In the same years Goethe wrote this, Ludwig van Beethoven was finding himself unable to write music, consumed by unrequited love for young Karl, his cousin. He was not the only composer with such tastes. Camille Saint Saens hunted Arab boys in the public toilets of Paris. When someone called him a homosexual, he replied, "No, that I'm not, I love boys." Francis Poulenc sought his young Arabs in North Africa. Gustave Flaubert, the novelist, told in a letter from Cairo dated 1850 that he himself was looking for an opportunity to give it a try. Paul Verlaine put it even more baldly. He loved coarse working-class boys, he wrote. He celebrated their strong genitals, their dancing buttocks. "There is Charles the choirboy, now developing to be a coarse fellow; Odillon, still a child, but equipped like an adult; Francois the supple, with the legs of a dancer and such a fine cock!"
Coming to modern times, listing famous boy-lovers would seem impossible, but here are some particulars: John Addington Symonds was dismissed in 1877 from Oxford University because he was too familiar with boys. London was shocked when it was discovered that a member of the royal family frequented a brothel on Cleveland Street where telegraph boys were making extra money with rich clients. In the US Horatio Alger wrote books for boys, but was dismissed from the clergy for "abominable and disgusting unnatural conduct." Oscar Wilde, society's adored favorite, was broken by his tow years in an English prison, but before this happened he had imparted new life to Noble-prize winner André Gide by initiating him into love-play with Arab boys in an Algerian oasis. In Germany, Thomas Mann wrote his outstanding novel, "Death in Venice," and he confessed in his diary to having been completely thrown off balance by seeing the nude body of his pubescent son. In France, Henri de Montherlant and Roger Peyrefitte pursue their young friends and write their love stories. In Italy, the Baron von Gloeden became famous because of his romantic photos of naked Sicilian boys. English literature exalts the beauty of boys and their boyish character became so fashionable that Timothy d'Arch Smith was able to compose a one-volume anthology. In the Netherlands names of famous poets and authors crop up, like Couperus, Boutens, Jacob Israel de Haan, Willem de Merode, and the Flemish poet Guido Gezelle.

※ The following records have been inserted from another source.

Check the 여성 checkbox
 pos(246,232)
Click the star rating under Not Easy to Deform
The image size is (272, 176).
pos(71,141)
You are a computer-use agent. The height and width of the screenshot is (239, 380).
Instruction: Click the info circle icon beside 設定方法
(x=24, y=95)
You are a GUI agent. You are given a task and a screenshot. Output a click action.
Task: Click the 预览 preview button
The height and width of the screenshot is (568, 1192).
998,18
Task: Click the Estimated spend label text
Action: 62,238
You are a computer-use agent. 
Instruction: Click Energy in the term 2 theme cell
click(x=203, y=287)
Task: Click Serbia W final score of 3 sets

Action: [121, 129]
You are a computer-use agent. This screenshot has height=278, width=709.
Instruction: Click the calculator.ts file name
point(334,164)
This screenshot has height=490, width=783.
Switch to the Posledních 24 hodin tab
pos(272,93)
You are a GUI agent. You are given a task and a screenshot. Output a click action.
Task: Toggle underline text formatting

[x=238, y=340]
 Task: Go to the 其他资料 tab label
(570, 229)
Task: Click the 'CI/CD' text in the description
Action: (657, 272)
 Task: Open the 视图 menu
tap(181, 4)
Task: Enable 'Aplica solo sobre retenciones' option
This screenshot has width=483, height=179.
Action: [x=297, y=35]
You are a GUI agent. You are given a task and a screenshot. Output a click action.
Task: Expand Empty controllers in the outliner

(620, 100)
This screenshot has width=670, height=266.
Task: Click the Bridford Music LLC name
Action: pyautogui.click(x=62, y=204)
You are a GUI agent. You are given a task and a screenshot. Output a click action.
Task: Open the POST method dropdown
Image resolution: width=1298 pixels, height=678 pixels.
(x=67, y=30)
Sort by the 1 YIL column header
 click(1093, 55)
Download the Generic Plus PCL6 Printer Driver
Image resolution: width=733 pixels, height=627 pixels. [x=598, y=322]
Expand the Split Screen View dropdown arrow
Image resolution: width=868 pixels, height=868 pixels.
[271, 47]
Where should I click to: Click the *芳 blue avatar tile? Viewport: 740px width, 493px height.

All of this is just a handful, without the least pretense to being complete. Besides so many well-known boy-lovers, there are thousands were or are more hidden. If they decide to proclaim their love openly, they are certainly in good company. That is all I wanted to show.
Men from every period of history and all regions of the world have known this particular tenderness, affection and veneration of youth's budding masculinity. And a good thing it is! Wasn't the Jesuit Father van Kilsdonk quite right when he declared, referring to boy-love, "that out culture, not to say creation, would be the warmer and the richer if there were more men with this talent."